[[ Entries shown open ]]

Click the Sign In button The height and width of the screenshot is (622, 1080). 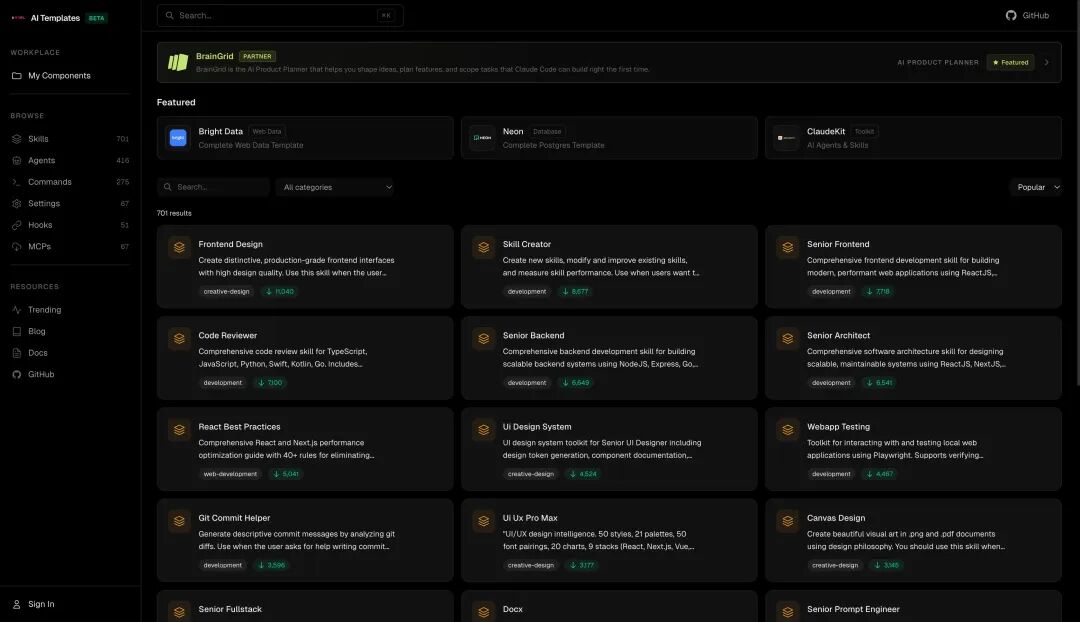(x=41, y=604)
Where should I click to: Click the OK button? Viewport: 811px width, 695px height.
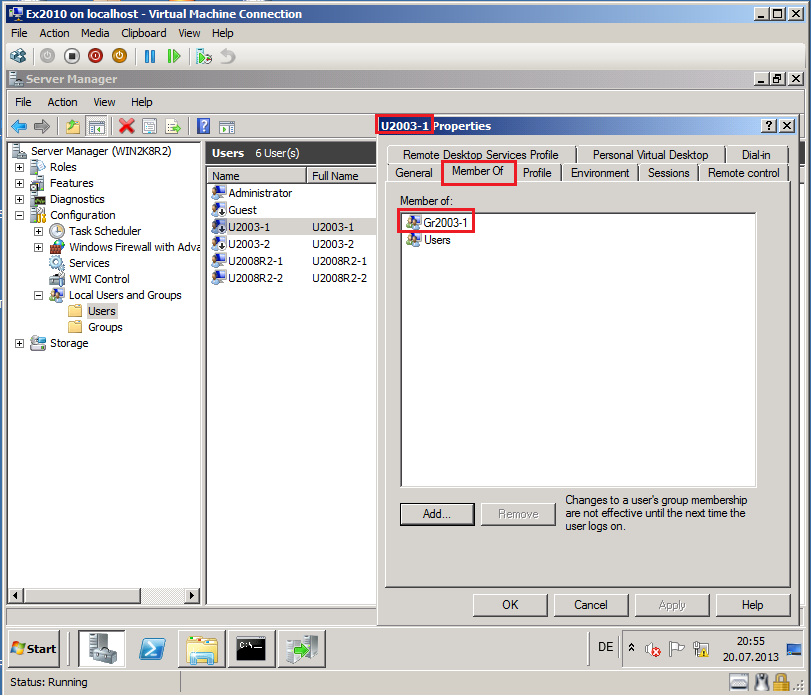coord(510,605)
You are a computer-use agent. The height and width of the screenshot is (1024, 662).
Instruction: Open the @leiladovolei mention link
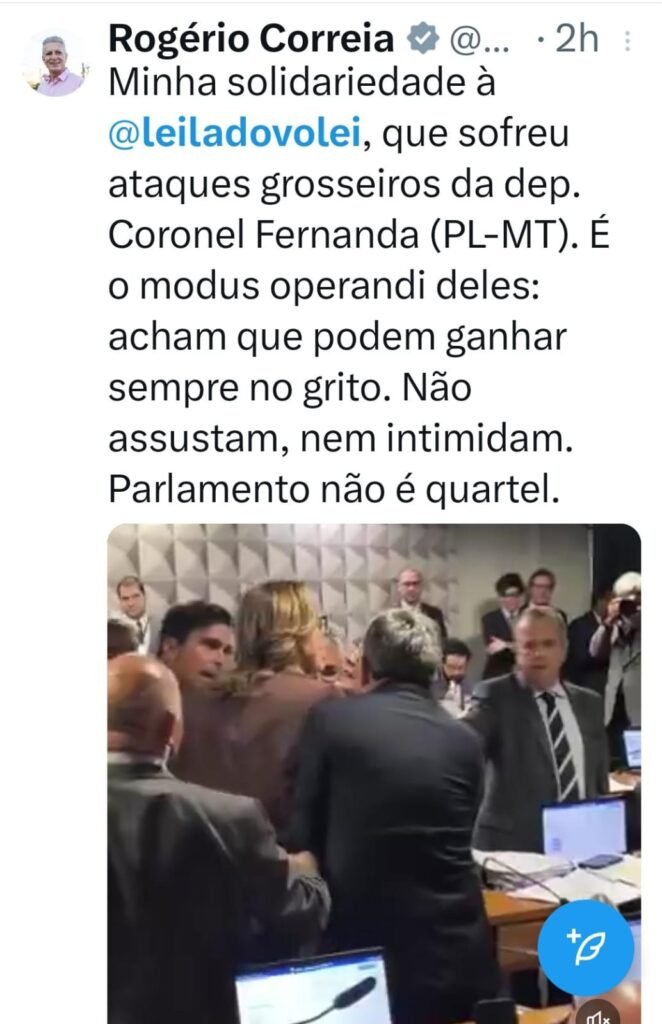[234, 133]
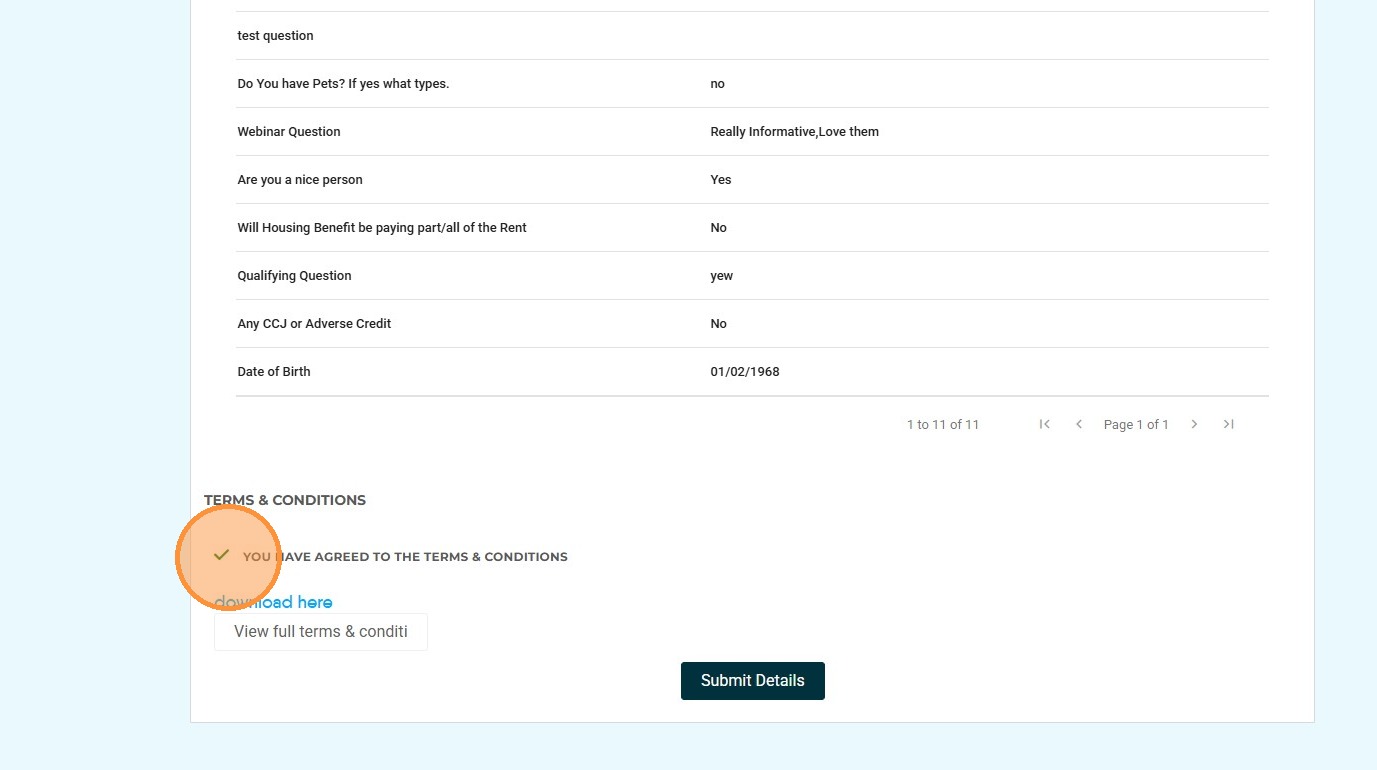Go to next table page
This screenshot has height=770, width=1377.
tap(1194, 424)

[[ Entries shown closed ]]

The response should be the lines from the one containing "You are a computer-use" through the final line of the records, reproduced exactly and with every picture left out.

You are a computer-use agent. The height and width of the screenshot is (1024, 662).
Instruction: Open the @leiladovolei mention link
[234, 133]
Go to next table page
This screenshot has height=770, width=1377.
tap(1194, 424)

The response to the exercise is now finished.